When I was younger, my family had to bribe me to go to confession once a year. I went literally dragging my feet and scowling like a demon.
I still do not like going to confession, but I sure do like having gone. Now when I exit the confessional, I have to hang on to the pews so as not to float away. Whatever kid I have dragged with me hears me say the same thing I always say: “You’ll never get a better deal.”
This week, I began collecting stories about confession from my Catholic social media friends, and I am not even sure why. I will start with one of my own: My husband and I both went to confession one afternoon. I got out first while he was still in line, and he asked me who was in there—the Nigerian nit-picker, the almost-deaf crank or maybe Father Distracto? I reared back in mock horror, rolled my eyes heavenward and whispered, “Um, it’s Jesus.”
I do not like going to confession, but I sure do like having gone.
If you cannot laugh at the ignominy of whispering your wretched little sins through a screen, then when will you laugh? When you don’t have any breath left?
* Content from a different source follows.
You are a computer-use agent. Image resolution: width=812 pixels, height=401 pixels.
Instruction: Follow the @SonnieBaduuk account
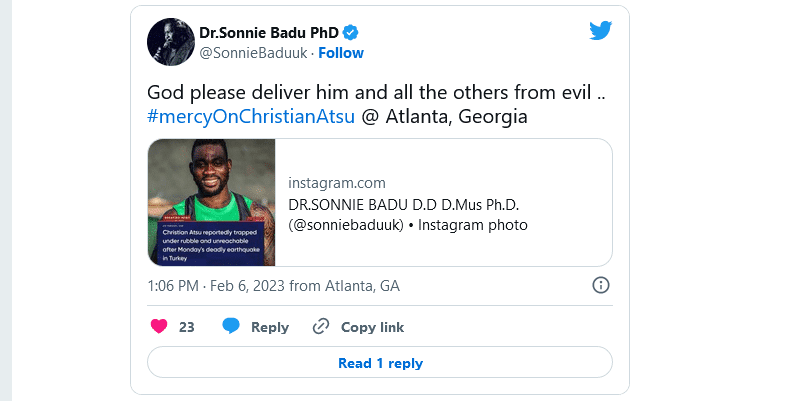pyautogui.click(x=341, y=52)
Many parents told me that when the priest raised his hand to absolve their kid on his first confession, the child mistook the gesture and gave father a triumphant high five: Absolvo! Down low—he’s too slow! In peace you go.
Sometimes the joke is more subtle. One woman said that as an adult convert she had a terrible time working herself up to go to confession for the first time. When she finally got there, she was astonished to find there was no priest. No sign, no message, no nothing. She took it as a sign that she was on the right track. If getting absolution were easy, it probably would not be worth doing.
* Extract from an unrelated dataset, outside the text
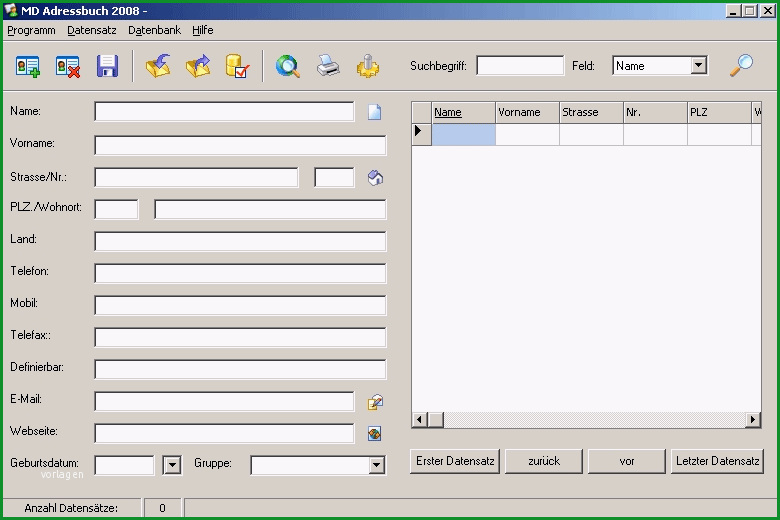Click the e-mail compose icon beside E-Mail
This screenshot has height=520, width=780.
click(x=375, y=402)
If you cannot laugh at the ignominy of whispering your wretched little sins through a screen, then when will you laugh?
Sometimes there is no joke at all, just the tenderness of Christ. Another woman, a revert, said: “The first confession I made after being away for six years, the priest kindly and patiently listened to me sob out my sins. When I could not go on because I was crying so hard, he gently began to counsel me. My penance was the search for Christ’s love within me. A few days later, I found out I was pregnant with my first child—out of wedlock with my boyfriend whom I then married, and we now have five kids.”
Many penitents have stories of slinking into the box sunk deep in gloom and remorse, only to encounter a jolly priest who thinks everything is fixable, chucks you under the chin, offers you a Tootsie Roll with your absolution and reminds you that you can maybe get over yourself.
More than one penitent somehow pocket-dialed an acquaintance and left a long, emotional, very personal voicemail from the box. And we have all run into priests and penitents alike who are just plain loud, leaving the reluctant audience outside to cough, shuffle their feet, jingle their car keys and conclude that they, too, are bound by the seal of confession, no matter how unwillingly they heard what they heard.
Catholics all over the world suffer the same tragicomedies as they take their chances in the confessional.
There are priests who are hard of hearing or just plain confused and give draconian penances based on sins the penitent never confessed or who holler out, “You did what!,” for all the congregation to hear.
It is strangely comforting to know how universal these stories are. Catholics all over the world suffer the same tragicomedies as they take their chances in the confessional.
There are priests who fold their aching bodies into the box, week after week; priests who put aside their own weariness and malaise to offer hope, encouragement and forgiveness, week after week. Priests who draw contrition out of the defiant, resolve out of the reluctant and peace out of the inconsolable. There are priests who walk in willingly, knowing they are expected to be therapist, referee, mind-reader and punching bag all in one.
Sometimes we must rely on our faith to remember that the sacrament’s power comes not from the man but through him, from God.
And then there are priests who withhold absolution because they do not like the penitent’s tone. There are priests who think the penitent cannot possibly be sorry because she keeps confessing the same thing every week. Priests who lash out, grumble, harangue or even mock.
There are priests who meet the wounded and, in the name of Christ, add to their wounds.
There are priests, in short, who let their human weakness, foolishness, prejudice and personal sin overcome their training and their duty and who run the risk of chasing a sinner away from Christ for good—the very opposite of what he is there to do.
Strange to say, I found this kind of story comforting, too, because most of the people who told these stories did come back. Years later, they were still angry or wounded. Some complained to the bishop. Some left the church for years. But eventually, they did come back, back to the church, back to the sacraments.
Why? Because, as I snarkily reminded my husband, it is Jesus in there.
Sometimes that is obvious. Sometimes we hear exactly what we needed to hear and find peace and healing where none seemed possible. But sometimes we must rely on our faith to remember that the sacrament’s power comes not from the man but through him, from God.
It is Jesus in there. If you cannot whisper out your sins through the grill to him while you still have breath, then when? If you will not meet him in the person of the priest, then to whom will you go? It does not matter whose name is posted outside the confessional. It is Jesus in there, and that is why it is always worth coming back.